Diagnostic graphs were added in the manuscript in the supplemental material as suggested by the reviewer. These graphs confirm the adequacy of the models to predict individual drug concentrations in our population, and the slightly better performances of the models of Paci et al and Booth et al compared to the model of Trame et al. In addition, the better CWRES distribution observed for the model of Paci et al compared to Booth et al further supported our model selection. Meanwhile, we decided not to show the VPCs in the manuscript as they are of little value to assess the goodness of individual model prediction.

5/Please provide some more datails on the Tucuxi app, where was it developed? Who developed it ? What language is it using ? how is it working ? Where to find it ? A link maybe ?

We added more information in the introduction, answering these questions. However, we chose not to go into too many details about how it works, as the reference 11 would allow the reader to find more details about the software implementation

6/Same for BestDose

More details about BestDose have been added in the introduction as well.

Results

7/From the results presented it cannot be concluded that the best model was used please add model validation plots as suggested above.

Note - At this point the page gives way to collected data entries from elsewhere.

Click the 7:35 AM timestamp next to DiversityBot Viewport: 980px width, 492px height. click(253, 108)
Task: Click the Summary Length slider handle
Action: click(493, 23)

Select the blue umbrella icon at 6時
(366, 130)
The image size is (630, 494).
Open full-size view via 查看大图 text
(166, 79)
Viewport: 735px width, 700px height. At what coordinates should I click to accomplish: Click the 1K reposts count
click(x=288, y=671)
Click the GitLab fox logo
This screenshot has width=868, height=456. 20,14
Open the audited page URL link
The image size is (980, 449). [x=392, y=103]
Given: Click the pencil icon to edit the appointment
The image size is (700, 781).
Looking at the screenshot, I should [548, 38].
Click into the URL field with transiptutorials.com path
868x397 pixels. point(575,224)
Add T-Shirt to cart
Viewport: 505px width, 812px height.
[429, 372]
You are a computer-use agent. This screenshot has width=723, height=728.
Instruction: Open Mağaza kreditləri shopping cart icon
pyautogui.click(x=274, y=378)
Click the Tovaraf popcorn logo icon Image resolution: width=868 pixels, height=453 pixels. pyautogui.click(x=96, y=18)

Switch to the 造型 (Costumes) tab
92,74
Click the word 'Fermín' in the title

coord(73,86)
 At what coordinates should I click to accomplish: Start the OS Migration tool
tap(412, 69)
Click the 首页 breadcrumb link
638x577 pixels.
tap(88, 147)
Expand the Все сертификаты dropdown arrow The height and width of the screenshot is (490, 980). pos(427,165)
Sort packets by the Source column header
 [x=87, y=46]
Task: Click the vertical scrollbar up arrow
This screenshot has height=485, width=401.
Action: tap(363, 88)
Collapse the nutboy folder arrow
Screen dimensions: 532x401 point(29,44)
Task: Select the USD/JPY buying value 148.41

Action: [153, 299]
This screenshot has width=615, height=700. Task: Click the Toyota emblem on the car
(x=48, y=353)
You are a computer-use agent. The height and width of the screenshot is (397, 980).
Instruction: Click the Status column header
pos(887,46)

As explained above, our goal was not to identify the best-fitting model, but to identify and implement a model to be cross-validate with our reference model. This has been clarified in the discussion.

Discussion

8/Please provide some more details regarding why BestDose was selected as reference to validate Tucuxi

These details are available in the introduction. “Neely et al. have developed and validated a nonparametric model for Bayesian dose adjustment of busulfan in children, which is available in the BestDose^TM software [10]. AUC estimation based on only two blood samples was shown to be accurate compared with AUC estimated from rich PK profiles. In addition, dosage adjustments based on this model in an external cohort of patients were consistent with dosage adjustments calculated by non-compartmental analysis in a reference laboratory in the USA. This model can thus be considered as the best standard for model-guided TDM and dose adjustment of busulfan in children.”

This is also mentioned in the discussion: “To our knowledge, the model from Neely et al. implemented in BestDose [10] is the only model that has been externally validated in terms of both drug exposure and dosage requirements.”

Author Response File: Author Response.pdf

Round 2

Reviewer 2 Report

The manuscript is significantly improved and there are no further comments.